Am 08.10.21 um 17:11 schrieb Greg KH:
On Fri, Oct 08, 2021 at 04:22:06PM +0200, Christian König wrote:
Hi guys,
thanks Nirmoy for forwarding this, there is seriously something wrong with the AMD mail servers.
On 10/8/2021 1:07 PM, Greg KH wrote:
On Fri, Oct 08, 2021 at 12:40:47PM +0300, Jani Nikula wrote:
On Fri, 08 Oct 2021, Nirmoy Das nirmoy.das@amd.com wrote:
Debugfs API returns encoded error instead of NULL. This patch cleanups drm debugfs error handling to properly set dri and its minor's root dentry to NULL.
Also do not error out if dri/minor debugfs directory creation fails as a debugfs error is not a fatal error.
Cc: Greg
I thought this is the opposite of what Greg's been telling everyone to do with debugfs.
Yes, that is not good.
You should never care about the result of a debugfs_create* call. Just take the result, and if it is a directory, save it off to use it for creating a file, no need to check anything.
While I totally agree to the intention behind that I'm pretty sure there are some consequences which are a rather bad idea.
First of all the debugfs functions return a normal struct dentry pointer and keeping that around unchecked means that we now have pointers in structure members which can suddenly be an ERR_PTR() without any documentation that they are not real pointers.
What we could do instead is something like returning a typedef or a structure with the dentry pointer embedded and then document that those are special, can be ERR_PTR() and should never be touched except for the debugfs functions itself.
I agree, and am slowly working toward that, but am not there yet. If you look, I have removed the return values for almost all debugfs_create_* calls, only a few remain.
For now, just treat it like a "void" pointer that you have no context for and all will be fine.
Ok in that case we should just document on the saved dentry that this pointer is not necessary valid.
Nirmoy, can you take care of that?
The other issue is that adding the same file twice is unfortunately a rather common coding error which we don't catch or complain about any more if we don't look at the return value at all.
How can you add the same debugfs file twice? You have different directories.
We had multiple occasions triggering that:
1. Code accidentally initializing a component twice.

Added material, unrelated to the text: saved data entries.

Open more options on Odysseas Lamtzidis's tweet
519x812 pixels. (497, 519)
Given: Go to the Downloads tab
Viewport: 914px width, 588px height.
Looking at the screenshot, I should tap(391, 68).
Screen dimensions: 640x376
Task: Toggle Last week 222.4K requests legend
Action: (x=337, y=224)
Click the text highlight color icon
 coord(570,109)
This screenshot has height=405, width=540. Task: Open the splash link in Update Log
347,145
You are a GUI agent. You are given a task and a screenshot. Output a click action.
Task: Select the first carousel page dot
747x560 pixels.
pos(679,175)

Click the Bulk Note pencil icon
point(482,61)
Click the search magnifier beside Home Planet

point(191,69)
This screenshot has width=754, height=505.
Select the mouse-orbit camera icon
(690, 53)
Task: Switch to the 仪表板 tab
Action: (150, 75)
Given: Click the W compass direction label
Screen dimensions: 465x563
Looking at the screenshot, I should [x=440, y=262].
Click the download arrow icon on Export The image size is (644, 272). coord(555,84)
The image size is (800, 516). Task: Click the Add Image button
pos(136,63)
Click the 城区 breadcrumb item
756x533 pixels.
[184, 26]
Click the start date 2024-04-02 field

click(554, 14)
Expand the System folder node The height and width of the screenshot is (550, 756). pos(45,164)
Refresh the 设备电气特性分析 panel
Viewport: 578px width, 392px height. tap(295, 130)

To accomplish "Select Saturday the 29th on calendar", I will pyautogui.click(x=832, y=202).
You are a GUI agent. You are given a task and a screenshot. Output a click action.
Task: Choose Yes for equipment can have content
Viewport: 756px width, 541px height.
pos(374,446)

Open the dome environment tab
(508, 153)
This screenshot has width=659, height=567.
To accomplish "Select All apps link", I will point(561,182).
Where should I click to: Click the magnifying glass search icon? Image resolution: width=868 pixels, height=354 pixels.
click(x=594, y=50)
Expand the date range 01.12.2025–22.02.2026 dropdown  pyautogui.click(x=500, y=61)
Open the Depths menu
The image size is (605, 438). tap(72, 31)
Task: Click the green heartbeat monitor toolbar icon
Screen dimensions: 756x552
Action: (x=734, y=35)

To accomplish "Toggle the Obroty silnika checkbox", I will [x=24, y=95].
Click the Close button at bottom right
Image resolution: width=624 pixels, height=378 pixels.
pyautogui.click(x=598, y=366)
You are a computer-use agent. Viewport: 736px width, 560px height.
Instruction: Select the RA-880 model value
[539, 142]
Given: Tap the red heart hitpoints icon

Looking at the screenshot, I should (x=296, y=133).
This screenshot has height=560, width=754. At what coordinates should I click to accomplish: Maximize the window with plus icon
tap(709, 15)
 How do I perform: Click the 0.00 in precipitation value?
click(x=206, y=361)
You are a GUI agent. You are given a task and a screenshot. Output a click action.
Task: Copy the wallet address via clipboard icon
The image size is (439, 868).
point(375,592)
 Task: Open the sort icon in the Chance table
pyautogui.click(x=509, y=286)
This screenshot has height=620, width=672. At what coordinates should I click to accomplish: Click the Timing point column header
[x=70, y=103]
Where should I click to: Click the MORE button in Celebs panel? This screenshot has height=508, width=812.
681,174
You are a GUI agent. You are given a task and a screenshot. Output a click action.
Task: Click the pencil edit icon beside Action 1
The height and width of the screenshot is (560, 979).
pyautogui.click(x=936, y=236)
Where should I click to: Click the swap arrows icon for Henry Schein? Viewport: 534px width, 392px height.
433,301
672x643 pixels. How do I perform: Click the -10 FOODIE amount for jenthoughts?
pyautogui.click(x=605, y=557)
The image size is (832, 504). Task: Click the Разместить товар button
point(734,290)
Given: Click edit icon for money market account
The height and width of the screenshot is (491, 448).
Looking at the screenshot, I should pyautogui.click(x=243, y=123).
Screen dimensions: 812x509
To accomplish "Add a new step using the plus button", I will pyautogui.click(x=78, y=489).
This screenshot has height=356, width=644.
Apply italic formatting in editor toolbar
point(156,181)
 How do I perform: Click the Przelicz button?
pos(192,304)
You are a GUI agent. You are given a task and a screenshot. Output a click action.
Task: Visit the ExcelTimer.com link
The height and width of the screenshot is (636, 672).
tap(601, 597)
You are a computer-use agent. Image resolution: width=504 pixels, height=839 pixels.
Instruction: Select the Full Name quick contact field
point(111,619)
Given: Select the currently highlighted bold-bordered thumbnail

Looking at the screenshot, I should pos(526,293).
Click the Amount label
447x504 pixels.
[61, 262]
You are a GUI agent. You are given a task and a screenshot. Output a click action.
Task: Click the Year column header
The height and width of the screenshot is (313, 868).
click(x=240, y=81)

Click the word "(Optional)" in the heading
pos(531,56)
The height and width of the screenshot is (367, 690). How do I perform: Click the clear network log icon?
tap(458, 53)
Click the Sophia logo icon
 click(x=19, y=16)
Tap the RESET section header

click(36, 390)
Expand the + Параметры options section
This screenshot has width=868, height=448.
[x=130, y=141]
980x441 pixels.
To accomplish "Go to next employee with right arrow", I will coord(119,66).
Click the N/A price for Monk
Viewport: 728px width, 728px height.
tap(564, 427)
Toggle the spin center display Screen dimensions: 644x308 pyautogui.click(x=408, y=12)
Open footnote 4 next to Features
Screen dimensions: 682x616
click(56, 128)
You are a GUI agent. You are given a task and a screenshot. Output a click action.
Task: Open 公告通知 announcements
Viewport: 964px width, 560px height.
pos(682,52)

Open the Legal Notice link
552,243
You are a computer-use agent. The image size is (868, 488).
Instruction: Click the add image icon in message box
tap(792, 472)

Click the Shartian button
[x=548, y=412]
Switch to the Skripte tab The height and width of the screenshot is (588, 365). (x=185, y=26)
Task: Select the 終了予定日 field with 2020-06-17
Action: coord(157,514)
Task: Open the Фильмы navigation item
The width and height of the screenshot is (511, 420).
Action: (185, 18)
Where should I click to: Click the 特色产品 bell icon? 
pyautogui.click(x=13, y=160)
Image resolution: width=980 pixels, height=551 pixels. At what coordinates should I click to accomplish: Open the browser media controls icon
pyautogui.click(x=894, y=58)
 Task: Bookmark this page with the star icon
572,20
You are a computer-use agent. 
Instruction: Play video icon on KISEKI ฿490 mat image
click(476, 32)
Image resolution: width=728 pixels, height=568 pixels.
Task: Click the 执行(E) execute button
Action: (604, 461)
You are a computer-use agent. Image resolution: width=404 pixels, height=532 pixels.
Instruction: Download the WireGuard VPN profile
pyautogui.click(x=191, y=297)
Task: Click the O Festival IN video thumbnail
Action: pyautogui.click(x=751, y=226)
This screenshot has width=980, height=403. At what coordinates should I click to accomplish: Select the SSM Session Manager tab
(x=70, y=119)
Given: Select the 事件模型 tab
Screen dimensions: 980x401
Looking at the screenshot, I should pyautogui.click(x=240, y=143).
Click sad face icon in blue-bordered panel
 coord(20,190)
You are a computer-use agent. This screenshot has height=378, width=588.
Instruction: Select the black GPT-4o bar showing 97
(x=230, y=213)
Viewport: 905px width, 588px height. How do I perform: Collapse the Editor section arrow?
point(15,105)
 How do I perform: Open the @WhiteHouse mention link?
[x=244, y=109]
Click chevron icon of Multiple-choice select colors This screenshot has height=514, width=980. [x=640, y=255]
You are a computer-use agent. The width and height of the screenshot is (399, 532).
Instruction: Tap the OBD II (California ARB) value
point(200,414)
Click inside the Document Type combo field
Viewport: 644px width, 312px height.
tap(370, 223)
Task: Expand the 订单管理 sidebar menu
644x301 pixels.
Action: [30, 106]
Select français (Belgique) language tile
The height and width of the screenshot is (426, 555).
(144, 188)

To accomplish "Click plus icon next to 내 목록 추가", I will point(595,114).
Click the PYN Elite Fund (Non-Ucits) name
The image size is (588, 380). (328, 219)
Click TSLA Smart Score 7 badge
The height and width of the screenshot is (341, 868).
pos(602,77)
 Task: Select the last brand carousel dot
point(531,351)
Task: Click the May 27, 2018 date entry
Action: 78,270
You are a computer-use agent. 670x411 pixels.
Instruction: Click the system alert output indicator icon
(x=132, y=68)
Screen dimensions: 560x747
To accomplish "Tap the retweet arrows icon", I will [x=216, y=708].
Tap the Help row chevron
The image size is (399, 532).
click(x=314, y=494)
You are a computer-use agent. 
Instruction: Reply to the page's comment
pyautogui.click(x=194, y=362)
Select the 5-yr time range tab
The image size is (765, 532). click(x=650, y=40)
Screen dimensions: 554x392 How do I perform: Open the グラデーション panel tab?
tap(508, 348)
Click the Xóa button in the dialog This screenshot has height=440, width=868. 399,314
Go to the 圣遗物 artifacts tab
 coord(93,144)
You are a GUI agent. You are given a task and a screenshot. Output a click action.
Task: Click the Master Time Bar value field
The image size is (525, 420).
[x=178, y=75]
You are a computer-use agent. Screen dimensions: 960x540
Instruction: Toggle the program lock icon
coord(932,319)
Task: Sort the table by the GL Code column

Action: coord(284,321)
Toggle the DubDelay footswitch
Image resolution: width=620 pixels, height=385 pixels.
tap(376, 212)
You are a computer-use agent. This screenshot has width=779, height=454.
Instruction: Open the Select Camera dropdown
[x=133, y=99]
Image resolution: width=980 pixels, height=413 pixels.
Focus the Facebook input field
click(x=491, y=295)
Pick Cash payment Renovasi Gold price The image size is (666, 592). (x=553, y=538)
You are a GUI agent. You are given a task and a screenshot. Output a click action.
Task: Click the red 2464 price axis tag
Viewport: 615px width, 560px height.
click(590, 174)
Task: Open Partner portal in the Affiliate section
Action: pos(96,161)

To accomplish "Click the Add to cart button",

Except for the debugfs entry and a bit memory leak we had no negative effect otherwise and wouldn't had detected that without the error message from debugfs.
2. Driver not cleaning up properly on hotplug. E.g. old subdirectory not properly removed and re-plug.
3. Driver trying to use the same debugfs file for different devices.
And really, who cares, it's debugging code! :)
Well especially cause 3 once took me a day to figure out that I'm looking at the wrong hardware state because the driver was handling two devices, but only one showed up under debugfs.
And then throw it away, later, when you want to remove the directory, look it up with a call to debugfs_lookup() and pass that to debugfs_remove() (which does so recursively).
There should never be a need to save, or check, the result of any debugfs call. If so, odds are it is being used incorrectly.
Yeah, exactly that's the problem I see here.
We save the return value because the DRM subsystem is creating a debugfs directory for the drivers to use.
That's fine for now, not a big deal. And even if there is an error, again, you can always feed that error back into the debugfs subsystem on another call and it will handle it correctly.
Problem is it isn't, we have a crash because the member isn't a pointer but an ERR_PTR instead.
And adding IS_ERR checks all around is even worse than adding NULL checks.
Regards, Christian.
thanks,
greg k-h
On Mon, Oct 11, 2021 at 04:19:58PM +0200, Christian König wrote:
And then throw it away, later, when you want to remove the directory, look it up with a call to debugfs_lookup() and pass that to debugfs_remove() (which does so recursively).
There should never be a need to save, or check, the result of any debugfs call. If so, odds are it is being used incorrectly.
Yeah, exactly that's the problem I see here.
We save the return value because the DRM subsystem is creating a debugfs directory for the drivers to use.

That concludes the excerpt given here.